[HOW TO COMPLETE THIS TASK]:
Work out how many lines in the records contain the word "pagination", and give that number alone.

[INFORMATION SHOWN]:
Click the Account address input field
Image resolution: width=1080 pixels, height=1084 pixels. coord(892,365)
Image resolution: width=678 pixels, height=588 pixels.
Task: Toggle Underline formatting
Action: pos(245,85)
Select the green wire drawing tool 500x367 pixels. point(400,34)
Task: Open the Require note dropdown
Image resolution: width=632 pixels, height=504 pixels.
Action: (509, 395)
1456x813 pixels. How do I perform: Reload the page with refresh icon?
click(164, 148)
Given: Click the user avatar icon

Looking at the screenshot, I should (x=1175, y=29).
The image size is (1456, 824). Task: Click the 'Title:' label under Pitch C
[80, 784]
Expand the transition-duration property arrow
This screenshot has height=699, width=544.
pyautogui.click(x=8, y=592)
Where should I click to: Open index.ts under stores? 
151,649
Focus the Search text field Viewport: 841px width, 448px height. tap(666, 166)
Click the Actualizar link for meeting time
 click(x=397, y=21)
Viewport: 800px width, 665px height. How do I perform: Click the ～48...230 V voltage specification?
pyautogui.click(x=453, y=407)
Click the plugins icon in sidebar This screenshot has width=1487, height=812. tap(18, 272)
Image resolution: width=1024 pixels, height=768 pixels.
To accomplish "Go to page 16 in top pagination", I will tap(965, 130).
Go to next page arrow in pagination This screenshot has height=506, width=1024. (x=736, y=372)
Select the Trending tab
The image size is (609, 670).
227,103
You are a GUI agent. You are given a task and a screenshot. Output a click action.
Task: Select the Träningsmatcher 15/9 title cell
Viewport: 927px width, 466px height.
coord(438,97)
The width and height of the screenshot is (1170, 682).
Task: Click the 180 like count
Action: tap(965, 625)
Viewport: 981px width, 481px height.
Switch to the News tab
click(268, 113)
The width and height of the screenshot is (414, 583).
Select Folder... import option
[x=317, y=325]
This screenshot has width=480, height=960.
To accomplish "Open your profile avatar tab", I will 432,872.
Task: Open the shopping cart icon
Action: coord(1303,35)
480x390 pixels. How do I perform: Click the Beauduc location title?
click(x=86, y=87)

[EXERCISE ANSWER]:
2